The report notes investors who are considering an actively managed fund should focus on these two factors:

1. The annual management fee charged by the fund; and

2. The potential of the fund to generate returns before fees in excess of its benchmark index.

It’s easy to determine the management fee of any fund. It’s referred to as its “expense ratio” and is set forth in the prospectus and on financial web sites, like Yahoo Finance.

Study results

The study analyzed 6,708 U.S. stock funds. It concluded that 4,635 (two-thirds of them) were projected to underperform their benchmark, net of fees. This underperformance was due to the amount of fees charged by these funds. The report found: “At their current price, and assuming those estimates approximate actual pre-fee excess returns in the future, these funds would have no prayer of beating their benchmarks after fees.”

The reality, as found by the study, is that “most active U.S. stock funds are too expensive to succeed.” Even the actively managed funds with lower fees, and projected excess returns, have “little margin of error”, making their outperformance far less than a sure thing.

The one silver lining for investors in actively managed funds was small cap funds “where it appears fees are still below estimated future pre-fee excess returns.”

The report had this advice for active fund managers (which is unlikely to be heeded): Slash fees or mothball the funds.

The active share myth

Actively managed fund families are not taking all this negative publicity in stride. They are fighting back with purported ways savvy investors can prospectively identify actively managed funds likely to outperform. One of the most publicized of these tools is “active share.” This theory holds that fund managers who's holdings deviate the most from their benchmark index (measured by “active share”), “are well positioned to outperform their benchmarks before and after fees.”

If this was true, all you would have to do is purchase actively managed funds with the highest active share, and you could be confident of achieving returns in excess of its benchmark index.

If only it were that easy.

Vanguard reviewed the data in this analysis.
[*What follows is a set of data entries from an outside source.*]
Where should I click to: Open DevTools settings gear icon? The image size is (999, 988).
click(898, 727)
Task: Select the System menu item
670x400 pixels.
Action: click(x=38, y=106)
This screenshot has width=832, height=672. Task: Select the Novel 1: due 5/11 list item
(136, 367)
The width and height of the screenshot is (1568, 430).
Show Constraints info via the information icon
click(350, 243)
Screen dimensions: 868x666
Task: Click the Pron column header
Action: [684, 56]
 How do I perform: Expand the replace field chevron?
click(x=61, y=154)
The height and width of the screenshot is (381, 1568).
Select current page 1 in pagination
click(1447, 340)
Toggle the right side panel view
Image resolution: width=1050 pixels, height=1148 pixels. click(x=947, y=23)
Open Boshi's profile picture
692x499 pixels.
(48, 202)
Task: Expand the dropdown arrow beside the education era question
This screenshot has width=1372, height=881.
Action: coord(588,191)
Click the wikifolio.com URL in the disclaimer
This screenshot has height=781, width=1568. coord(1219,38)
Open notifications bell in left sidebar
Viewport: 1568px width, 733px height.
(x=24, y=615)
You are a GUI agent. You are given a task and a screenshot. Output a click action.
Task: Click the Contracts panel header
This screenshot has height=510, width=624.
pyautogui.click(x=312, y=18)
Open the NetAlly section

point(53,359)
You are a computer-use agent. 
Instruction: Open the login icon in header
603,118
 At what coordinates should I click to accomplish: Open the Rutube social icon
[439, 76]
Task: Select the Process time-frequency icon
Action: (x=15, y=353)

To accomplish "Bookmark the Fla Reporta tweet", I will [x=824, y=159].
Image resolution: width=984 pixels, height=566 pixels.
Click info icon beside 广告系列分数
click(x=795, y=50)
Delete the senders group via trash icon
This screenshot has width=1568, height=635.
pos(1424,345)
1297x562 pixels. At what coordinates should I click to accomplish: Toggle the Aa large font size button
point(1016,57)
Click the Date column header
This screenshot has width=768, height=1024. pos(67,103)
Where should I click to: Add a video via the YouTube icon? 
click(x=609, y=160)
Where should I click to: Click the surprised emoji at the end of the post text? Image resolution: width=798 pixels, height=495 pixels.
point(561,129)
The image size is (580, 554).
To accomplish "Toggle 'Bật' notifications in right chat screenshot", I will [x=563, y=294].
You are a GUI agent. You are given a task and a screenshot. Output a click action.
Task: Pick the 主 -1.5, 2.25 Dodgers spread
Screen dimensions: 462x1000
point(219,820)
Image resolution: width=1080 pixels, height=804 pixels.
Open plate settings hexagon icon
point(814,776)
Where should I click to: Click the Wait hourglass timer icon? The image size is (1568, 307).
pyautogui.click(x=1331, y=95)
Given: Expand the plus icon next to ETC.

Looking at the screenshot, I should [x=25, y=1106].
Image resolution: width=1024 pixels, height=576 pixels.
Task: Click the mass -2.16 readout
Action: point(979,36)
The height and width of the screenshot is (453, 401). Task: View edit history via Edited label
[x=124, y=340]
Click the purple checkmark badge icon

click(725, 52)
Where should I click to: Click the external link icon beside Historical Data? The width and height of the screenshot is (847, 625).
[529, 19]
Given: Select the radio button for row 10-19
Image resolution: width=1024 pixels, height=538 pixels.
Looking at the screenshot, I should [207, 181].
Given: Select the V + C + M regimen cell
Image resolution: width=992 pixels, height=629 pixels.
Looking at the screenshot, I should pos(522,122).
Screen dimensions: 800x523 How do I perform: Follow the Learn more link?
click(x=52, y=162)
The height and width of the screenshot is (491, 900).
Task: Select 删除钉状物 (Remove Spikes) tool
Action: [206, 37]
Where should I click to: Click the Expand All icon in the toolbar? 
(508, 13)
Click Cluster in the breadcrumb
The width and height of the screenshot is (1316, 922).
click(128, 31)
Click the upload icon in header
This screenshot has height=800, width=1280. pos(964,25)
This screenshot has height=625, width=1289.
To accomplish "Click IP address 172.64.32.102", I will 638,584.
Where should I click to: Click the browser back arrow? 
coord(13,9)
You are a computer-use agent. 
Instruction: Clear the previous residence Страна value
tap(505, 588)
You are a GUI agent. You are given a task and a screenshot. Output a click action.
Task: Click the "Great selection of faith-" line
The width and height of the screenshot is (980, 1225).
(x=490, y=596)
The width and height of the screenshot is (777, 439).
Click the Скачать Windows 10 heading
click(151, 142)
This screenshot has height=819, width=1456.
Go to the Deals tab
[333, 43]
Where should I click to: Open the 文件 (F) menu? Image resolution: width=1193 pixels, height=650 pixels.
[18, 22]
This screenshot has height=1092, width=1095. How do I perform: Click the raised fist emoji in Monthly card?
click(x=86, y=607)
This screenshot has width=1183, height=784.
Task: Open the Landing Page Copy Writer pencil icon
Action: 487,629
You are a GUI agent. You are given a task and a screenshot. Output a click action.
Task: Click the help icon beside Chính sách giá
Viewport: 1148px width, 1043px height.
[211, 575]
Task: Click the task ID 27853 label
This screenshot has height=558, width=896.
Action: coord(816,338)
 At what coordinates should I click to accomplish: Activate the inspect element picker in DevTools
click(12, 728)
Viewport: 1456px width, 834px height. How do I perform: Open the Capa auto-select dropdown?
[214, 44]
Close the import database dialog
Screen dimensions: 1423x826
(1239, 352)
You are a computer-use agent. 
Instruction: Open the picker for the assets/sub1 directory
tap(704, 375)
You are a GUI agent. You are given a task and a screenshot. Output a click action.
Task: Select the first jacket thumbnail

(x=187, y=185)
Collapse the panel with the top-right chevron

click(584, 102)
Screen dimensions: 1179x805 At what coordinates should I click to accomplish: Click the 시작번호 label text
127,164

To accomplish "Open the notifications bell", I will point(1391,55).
Initially, it found funds with a high active share score had at least as much downside as upside, meaning that you would need to hold on to these funds for the long term and withstand periods of underperformance.

It then identified actively managed U.S. stock funds that ended 2009 with a high active share score of at least 80 percent. It compared the returns of these funds during the five-year period from 2005-1009 and then calculated the returns for the ensuing five-year period from 2010-2014.

It found that funds with a high active share score in 2009, that performed in the top quartiles during the prior five-year period, turned into underperformers in the next five years.

Clearly, high active share was not a predictor of future outperformance.

A better way

Don’t be enticed by the hype about achieving outsized returns using actively managed funds. There’s no reliable way to select outperforming funds prospectively, even by using active share as a measurement. As the Morningstar report illustrates, most actively managed funds are priced to fail. Even those that aren’t have little room for error.

Your expected returns will likely be higher if you refuse to play a game that primarily enriches mutual fund families and brokers. Instead, confine your investments to low management fee target date funds, LifeStrategy funds from Vanguard, index funds and exchange-traded funds.

It’s time to focus on your retirement instead of transferring your money to those who “manage” it.

The views of the author are his alone. He is not affiliated with any broker, fund manager or advisory firm.

Any data, information and content on this blog is for information purposes only and should not be construed as an offer of advisory services.